Direction of mechanical loading in the right tibia/fibula and representative transverse μCT images of the fibula and tibia at the analyzed sites (25% proximal, middle and 25% distal sites of the fibula's length) in a 19 week old female C57BL/6 mouse.

Fig. 2

Effects of 2-weeks of mechanical loading with a peak load of 13.5 N on the fibula and tibia in 19 week old female C57BL/6 mice. A: Load-induced percentage increases ([right loaded − left control] × 100 / left control) in cortical bone volume of the fibula and tibia. Mean ± S.E. (n = 5). ⁎p < 0.05 by paired t-test between left control and right loaded. ^#p < 0.05 by one-way ANOVA followed by a post hoc Bonferroni or Dunnett T3 test among different sites. B: Representative transverse μCT images of the fibula and tibia. C: Representative transverse fluorochrome labelled images of the fibula. Green: calcein labels injected on the first and last days of loading (days 1 and 12).

Fig. 3

Effects of 2-weeks of mechanical loading with a peak load of 12.0 or 15.8 N, which produced a similar level of strain measured at the medial surface of the tibia, on the fibula and tibia in 17 week old female C57BL/6 mice treated with vehicle or iPTH (1–34) for 6 weeks, respectively.

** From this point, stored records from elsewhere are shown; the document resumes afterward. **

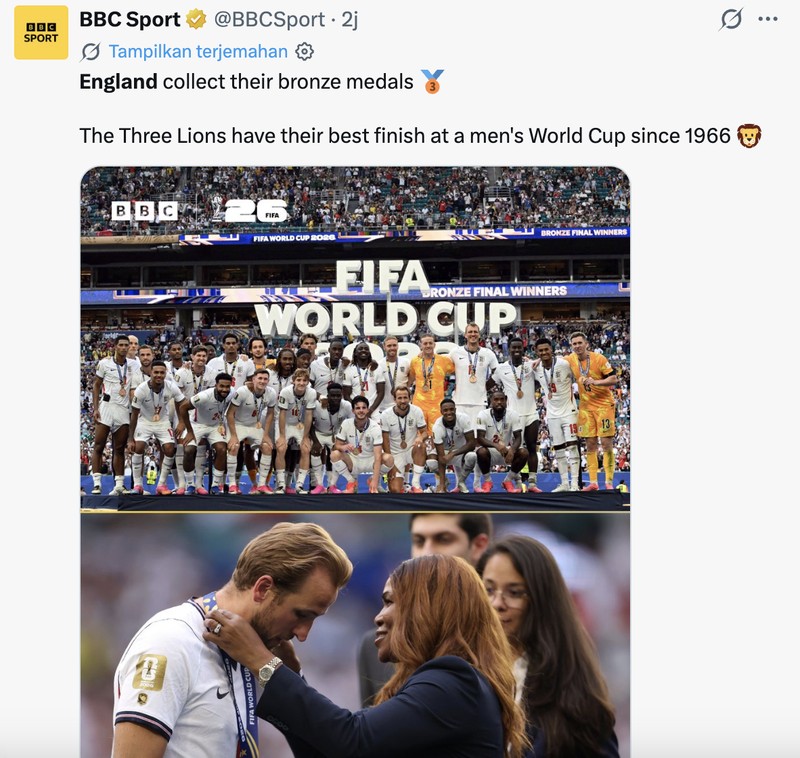Visit the @BBCSport handle
Viewport: 800px width, 758px height.
pos(269,19)
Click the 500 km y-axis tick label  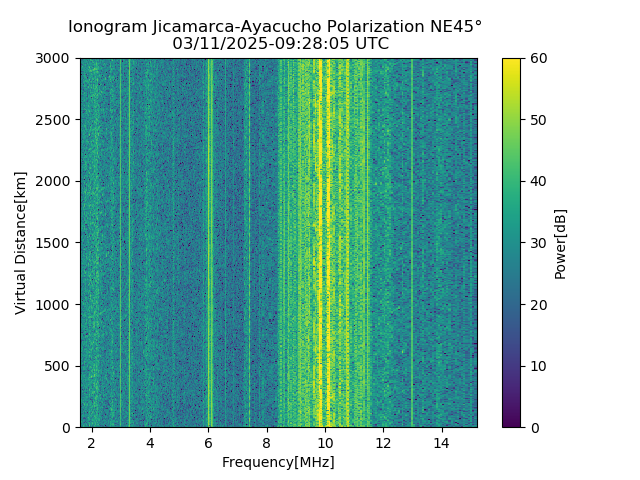57,366
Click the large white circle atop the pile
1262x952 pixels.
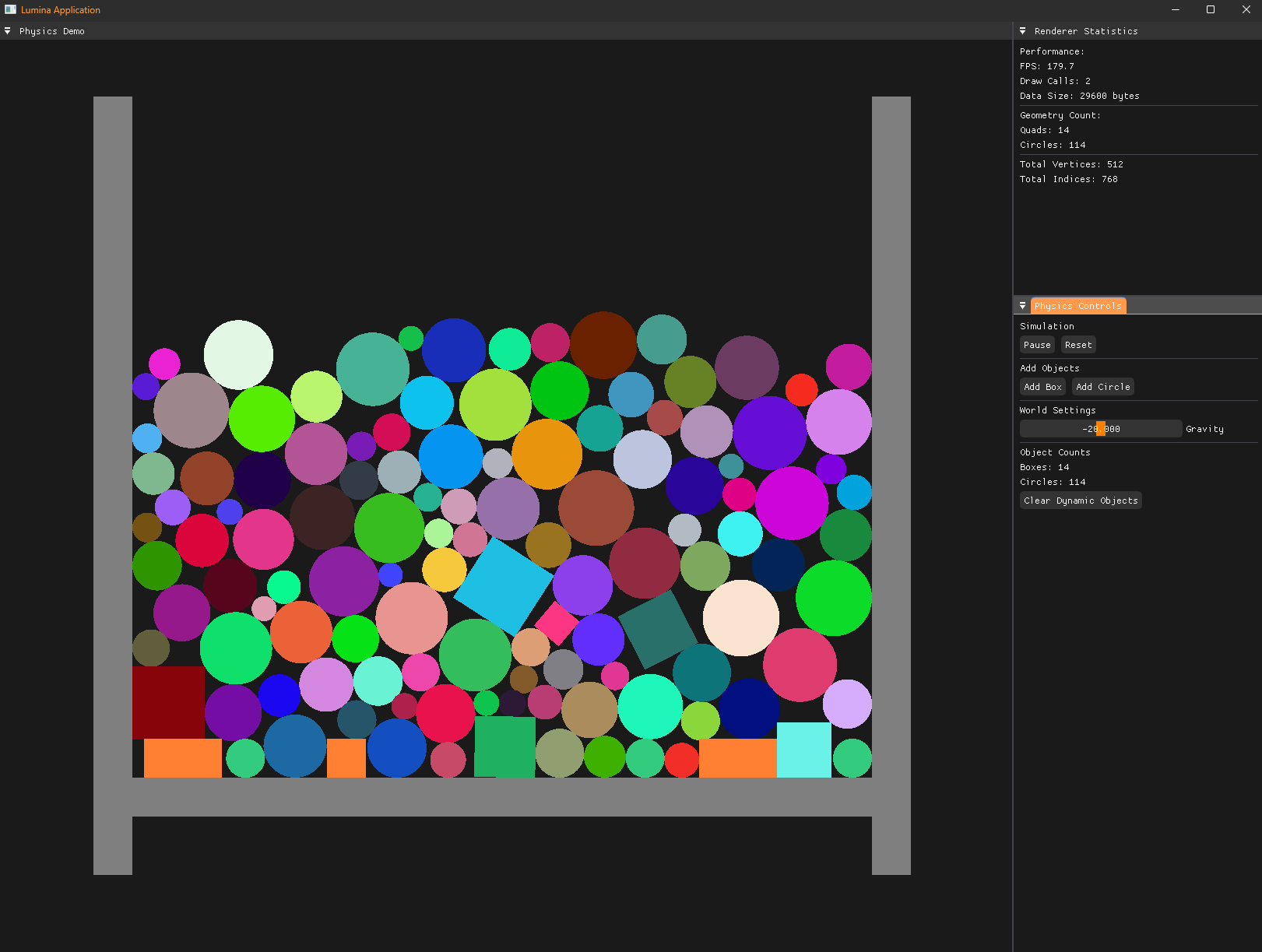coord(238,354)
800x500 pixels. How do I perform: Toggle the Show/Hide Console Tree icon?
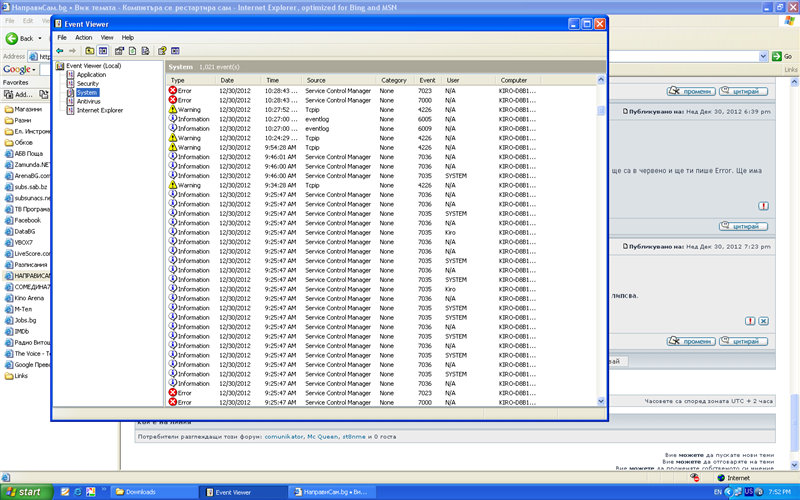coord(103,49)
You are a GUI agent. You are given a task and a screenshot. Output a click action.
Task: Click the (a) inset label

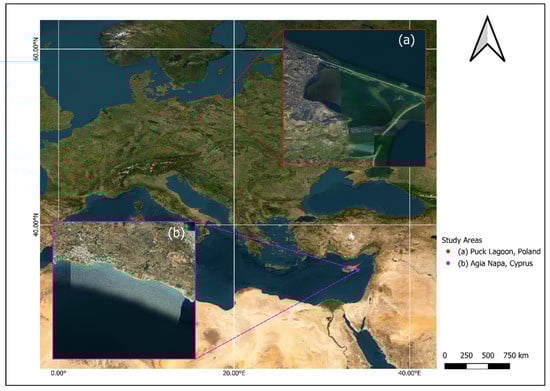(x=406, y=40)
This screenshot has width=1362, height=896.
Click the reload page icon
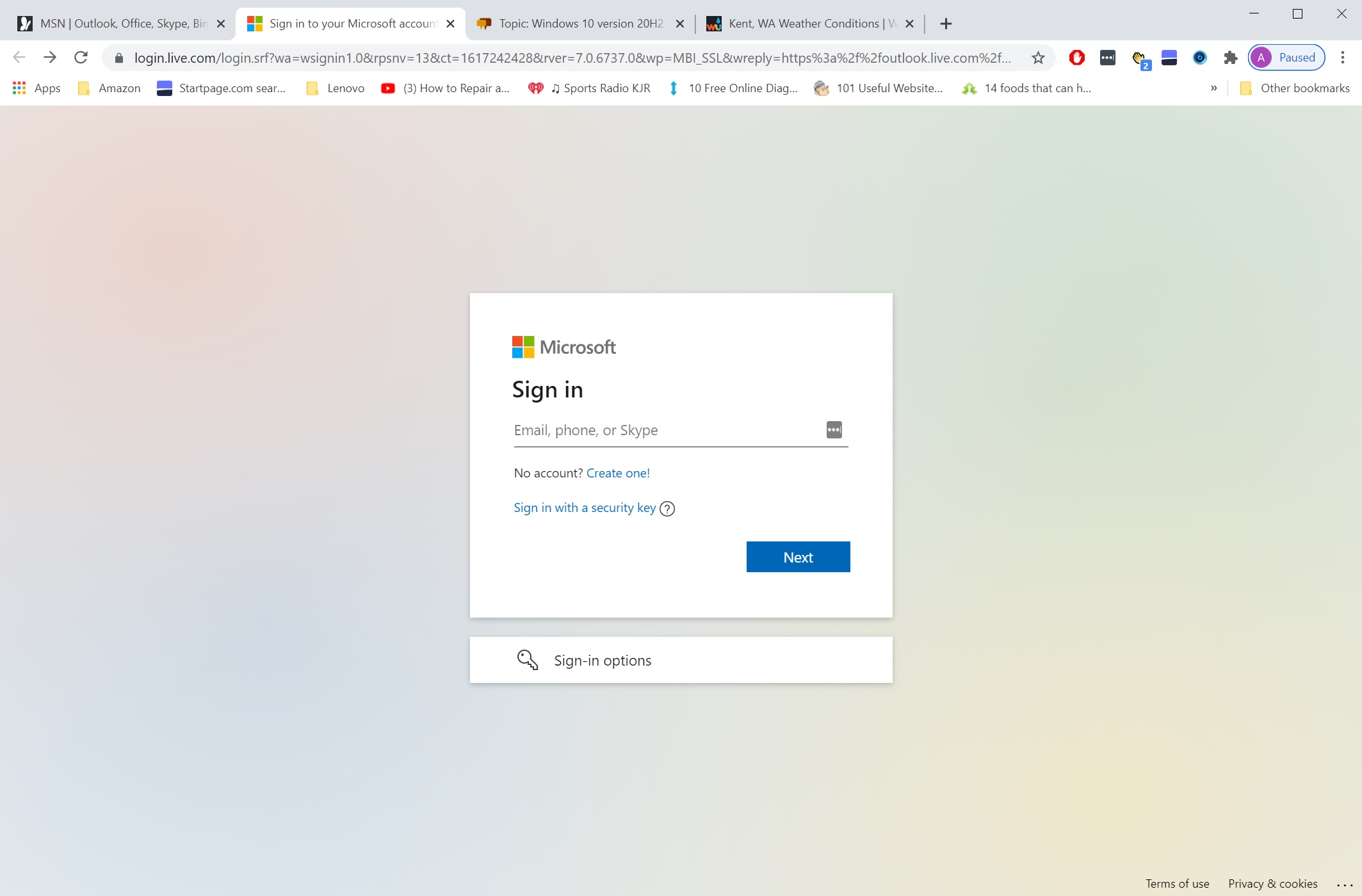[81, 58]
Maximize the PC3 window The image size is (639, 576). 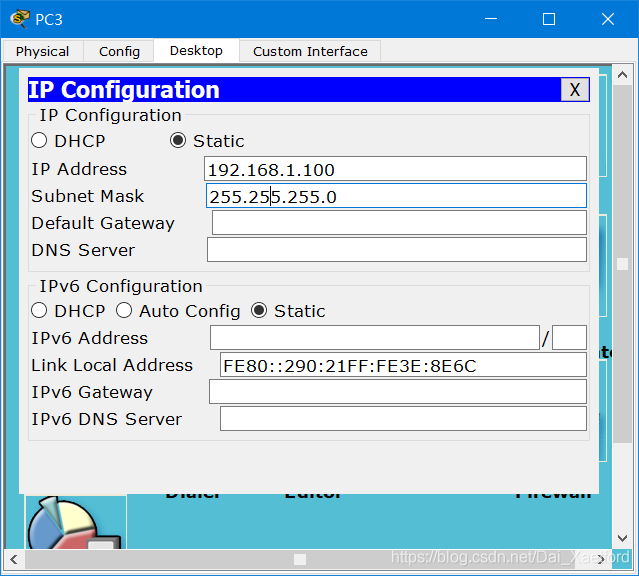(548, 19)
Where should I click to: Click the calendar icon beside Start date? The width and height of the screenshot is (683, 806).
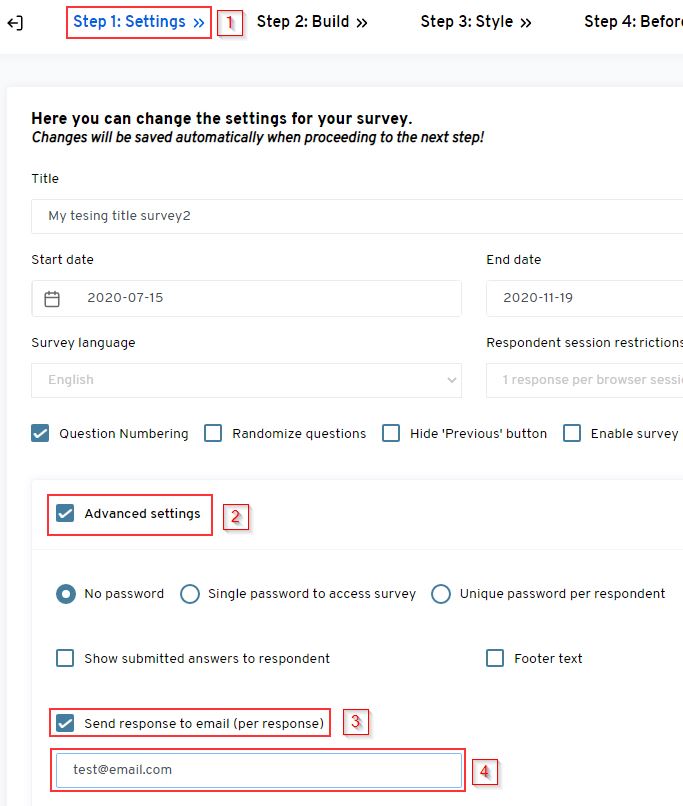pyautogui.click(x=52, y=298)
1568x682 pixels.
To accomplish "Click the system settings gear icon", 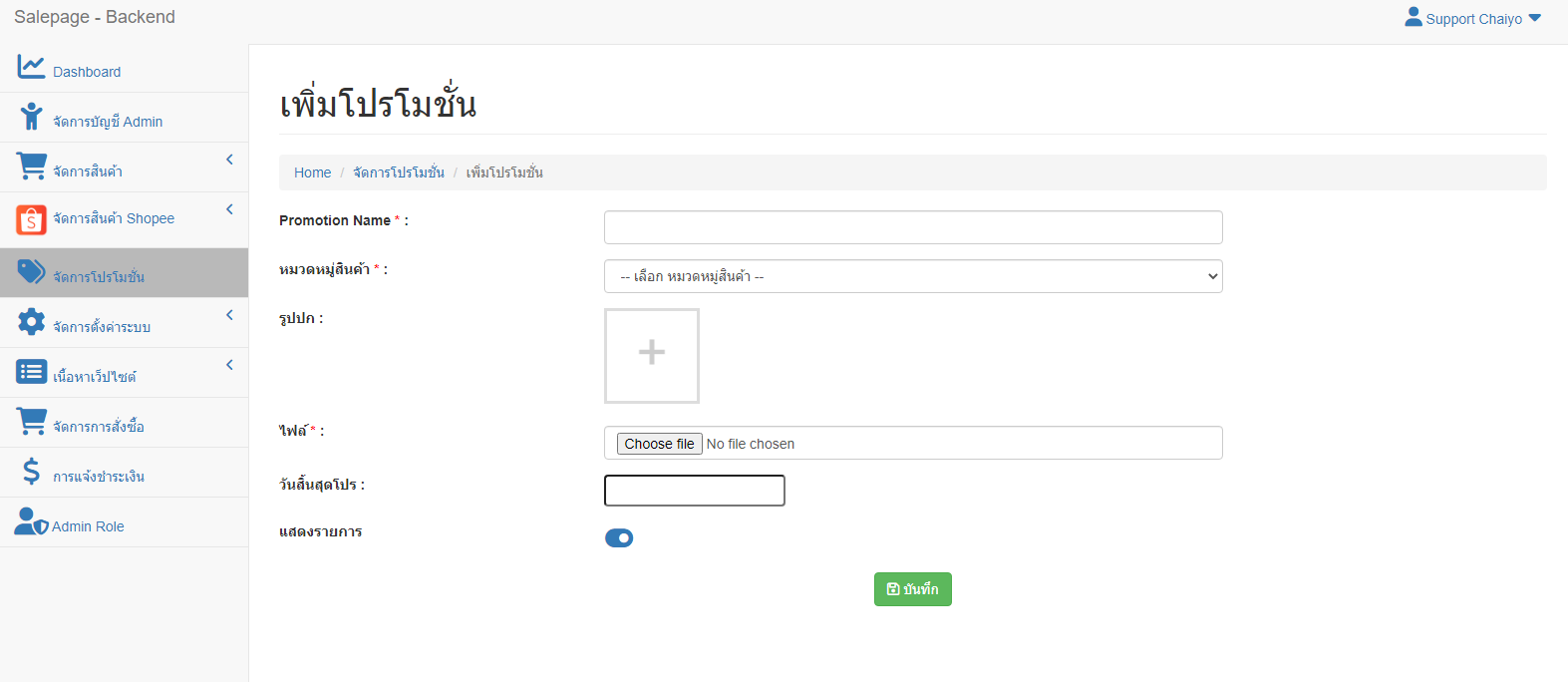I will 31,321.
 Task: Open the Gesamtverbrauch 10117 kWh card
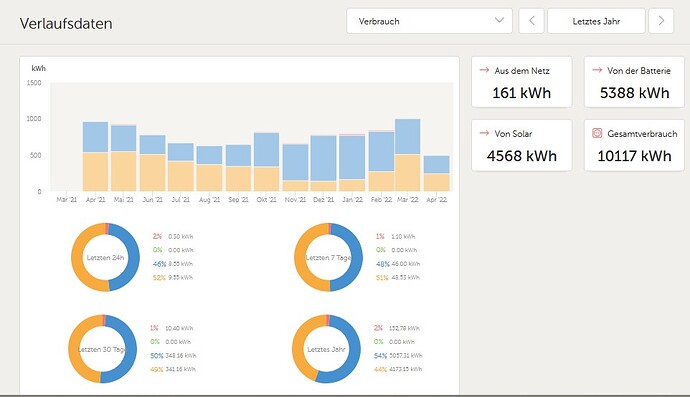pos(634,145)
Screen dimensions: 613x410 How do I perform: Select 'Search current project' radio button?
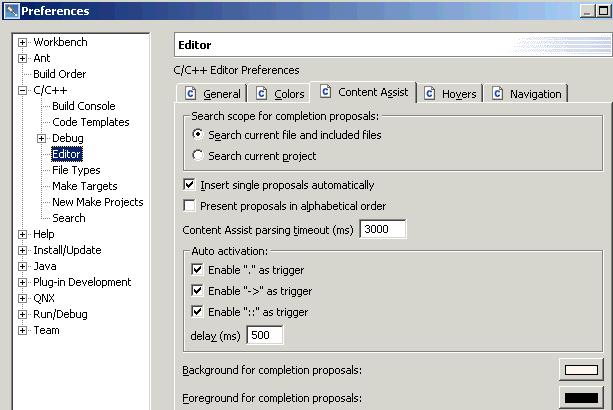tap(198, 156)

A: Load-induced percentage increases ([right loaded − left control] × 100 / left control) in cortical bone volume of the fibula and tibia. Mean ± S.E. (n = 5). ⁎p < 0.05 by paired t-test between left control and right loaded. ^#p < 0.05 by one-way ANOVA followed by a post hoc Bonferroni or Dunnett T3 test among different sites. B: Representative transverse μCT images of the fibula and tibia in the mice treated with iPTH (1–34). C: Representative transverse fluorochrome labelled images of the fibula in the mice treated with iPTH (1–34). Green: calcein labels injected on the first days of iPTH (1–34) treatment (day 1) and loading (day 29). Red: alizarin label injected on the last day of loading (day 41).

Fig. 4

Effect of 2-consecutive days of mechanical loading with a peak load of 13.5 N on osteocytes' sclerostin expression in the fibula of 19 week old female C57BL/6 mice. A: Representative transverse sclerostin-immunostained images 24 h after the last loading. B: Negative control of sclerostin-immunostained image. C: Mechanical load-induced percentage decreases in sclerostin-positive osteocytes ([right loaded − left control] × 100 / left control). Mean ± S.E. (n = 6). ⁎p < 0.05 by paired t-test between left control and right loaded.